◆ **Work task**: Copy exactly, and only, the lines from the one with "The height and width of the screenshot is (559, 1024)." to the end of the listing; omit pictures.

::: Records to process :::

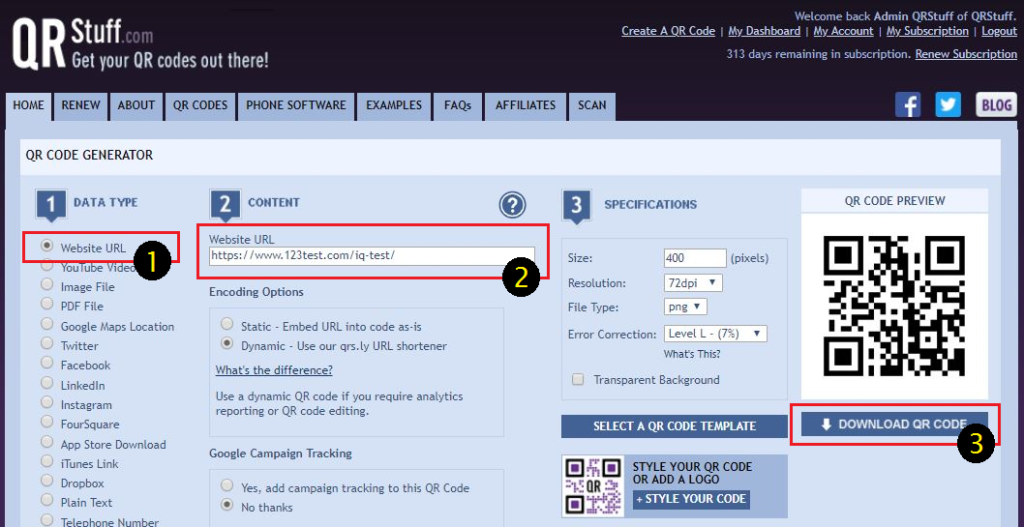Enable the Transparent Background checkbox
The height and width of the screenshot is (527, 1024).
(x=577, y=380)
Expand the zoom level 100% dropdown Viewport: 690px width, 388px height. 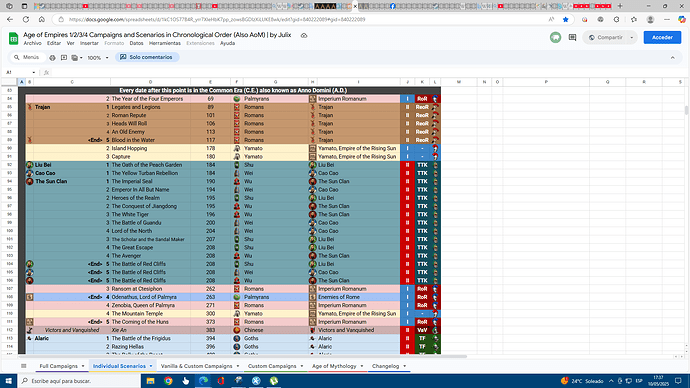(x=98, y=58)
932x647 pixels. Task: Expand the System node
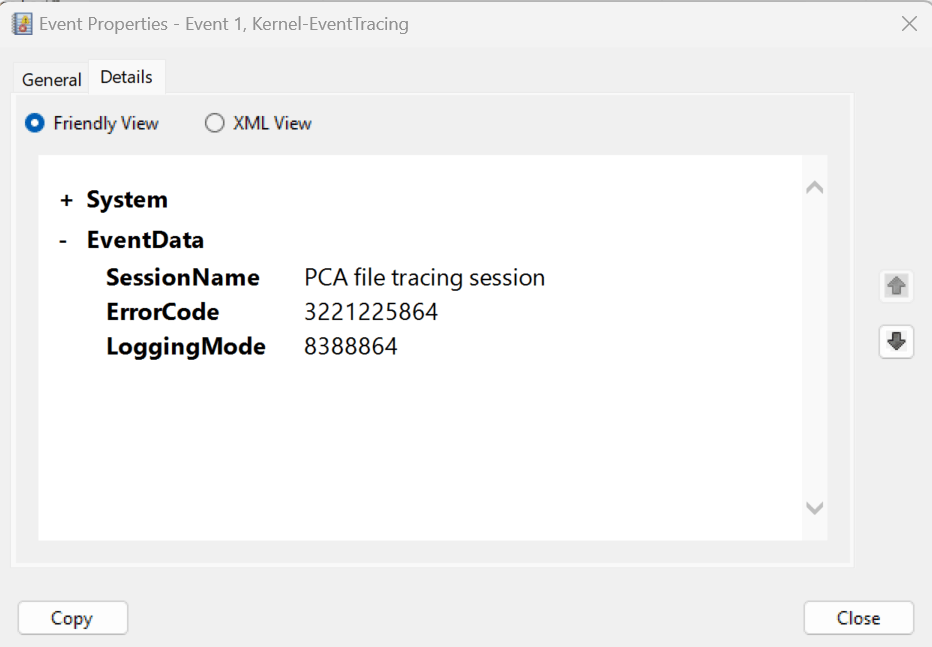pyautogui.click(x=67, y=200)
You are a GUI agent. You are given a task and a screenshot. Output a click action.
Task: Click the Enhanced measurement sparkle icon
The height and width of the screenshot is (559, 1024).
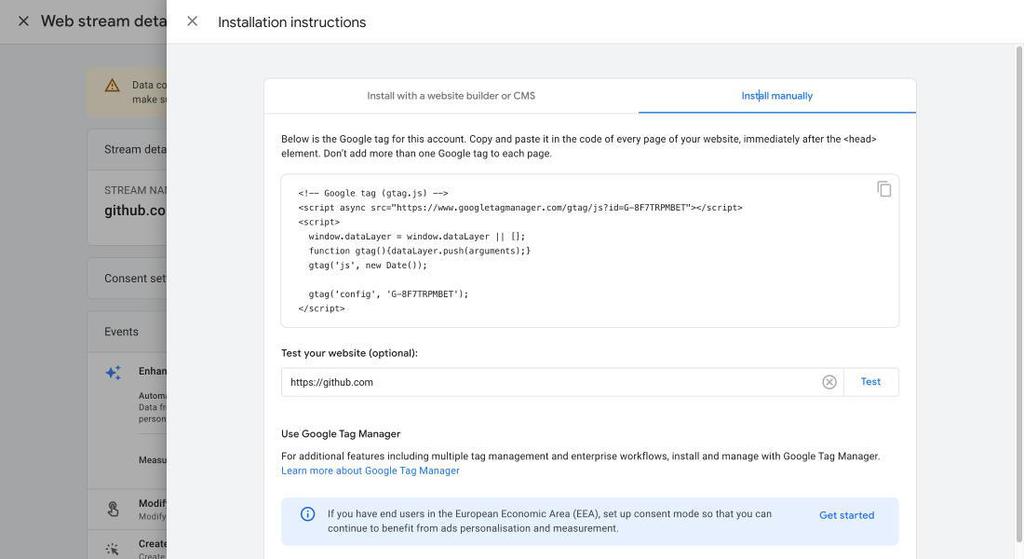click(x=113, y=373)
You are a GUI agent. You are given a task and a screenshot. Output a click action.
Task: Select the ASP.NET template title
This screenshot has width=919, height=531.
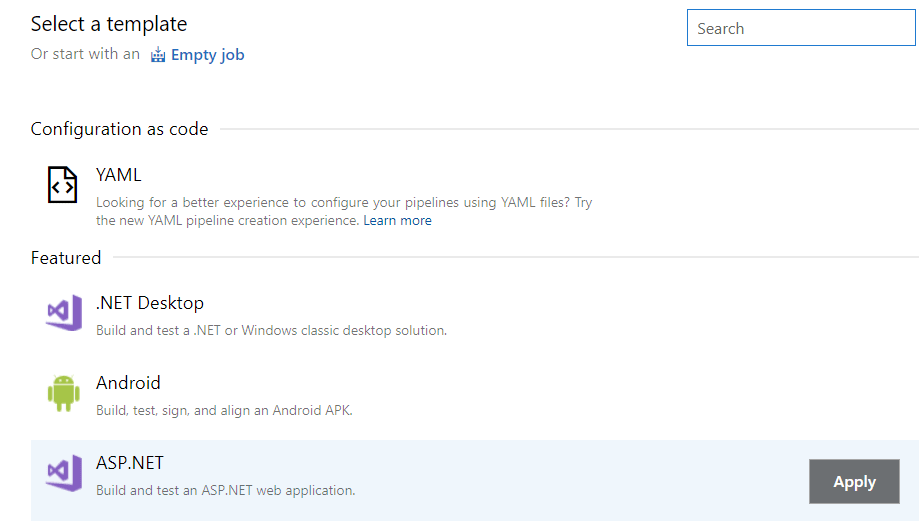tap(130, 463)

:::

◆ **Task output**:
The height and width of the screenshot is (559, 1024).
click(x=113, y=373)
You are a GUI agent. You are given a task and a screenshot. Output a click action.
Task: Select the ASP.NET template title
This screenshot has width=919, height=531.
tap(130, 463)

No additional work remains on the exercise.